For February’s iterations of the archives column, The News will be presenting a series of pieces highlighting Black history at Wellesley College in recognition of Black History Month. Below are excerpts of two news articles from 1962 regarding a speech prominent Civil Rights activist Malcolm X, later El-Hajj Malik El-Shabazz, gave at the College.
On March 21, 1962, Malcolm X, as he was then known, gave a speech at Wellesley College on his belief in Black separatism as part of the religious and political organization he referred to as the Black Muslims, more commonly known as the Nation of Islam. Below is an article from March 23, 1962 written by Kelly Jacobson ’64. Please note that this article contains outdated and/or offensive language regarding the Black community as a whole and Black women specifically.
“‘The white man is a minority in the world who is fast losing his power, and it is better for him to get his business settled now before he loses all his power and his enemies decide to settle his business for him,’ Malcolm X told a capacity crowd in Pendleton Hall yesterday afternoon.
“In his speech on ‘Integration and Separation,’ the disciple of Messenger Elijah Muhammad, spiritual leader of the Black Muslims, attempted to explain the goals and motivating forces of the movement.

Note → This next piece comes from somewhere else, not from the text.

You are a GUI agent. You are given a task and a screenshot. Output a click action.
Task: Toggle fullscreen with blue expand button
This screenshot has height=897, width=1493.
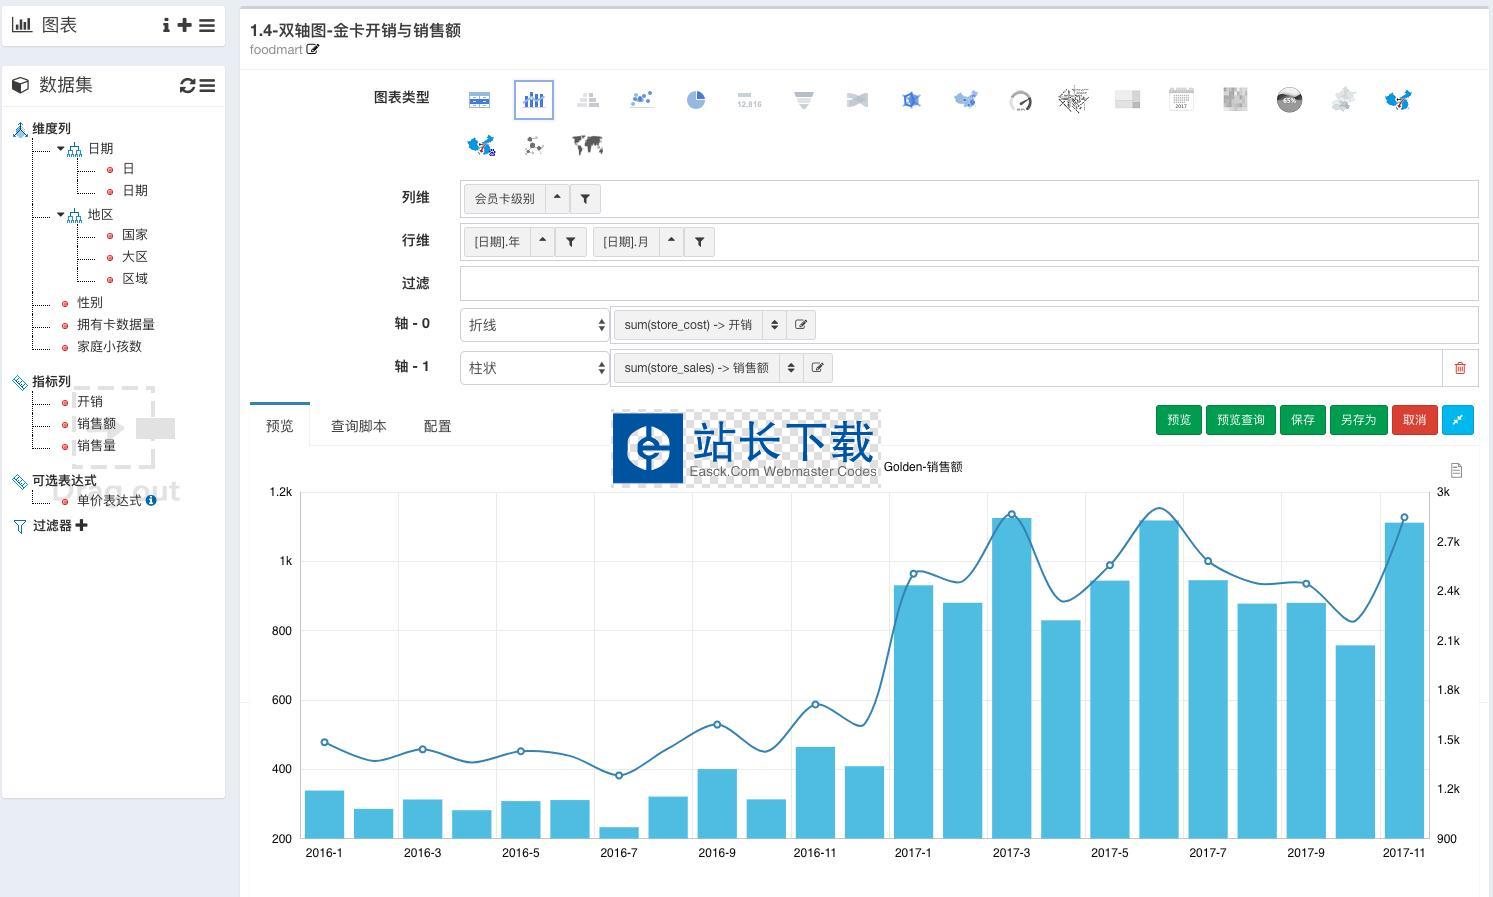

“The doctrine of the movement advocates separation as opposed to integration. However, separation is distinguished from segregation, the force of a superior over an inferior. Separation, according to Malcolm X, is agreed upon by equals.
“White Man Hypocrite
“The doctrine of separation is deemed necessary by the followers of the Honorable Elijah Mohammad [sic] because integration is only evidence of the white man’s hypocrisy. Malcolm X exclaimed that this was true because ‘if they (the white Americans) were for it (integration), they would have it’ since this government rules by the will of the majority.
“The American Negro, according to Malcolm X, is on the whole against integration ‘which at the best is merely token integration.’ The Black voice of dissent, he claimed ‘is quieted by those Negroes who speak as puppets of the white power structure.’
“Integration is Token
“‘This token integration,’ he elaborated ‘doesn’t solve any problem for the mass of the Negroes, only for the handpicked “bourgeois” Negro.[’]
“The Black Muslim Movement, though, is an accurate reflection of the opinions of the mass of the Negroes in America, according to Malcolm X. This is evidenced by two facts: 1) it is the fastest growing Negro organization in the country and 2) the strength of all other Negro groups is decreasing. For example the NAACP allegedly lost 15,000 in membership in the past year.
“But nevertheless, despite this large and increasing following ‘You don’t Know who is a Muslim and who isn’t. Your maid, your butler may be one.’ The Muslims do not always reveal their affiliation with the group since it may endanger their position if they are working for a white establishment.
“The movement is not only a reform group. It is quite definitely a religious group according to Minister Malcolm. They are followers of Islam, which was defined by Malcolm X to mean ‘complete submission to one God.’ They accept all the prophets as prophets of God and believe that we are now living in the days of the final judgment.
“Days of Judgement
“This is further reason not to integrate with the white man. ‘We don’t want to unite because we feel that God is going to destroy those white societies and governments because they are corrupt.’ The Muslims strive to ‘bring about a moral reformation through a complete elimination of crime.’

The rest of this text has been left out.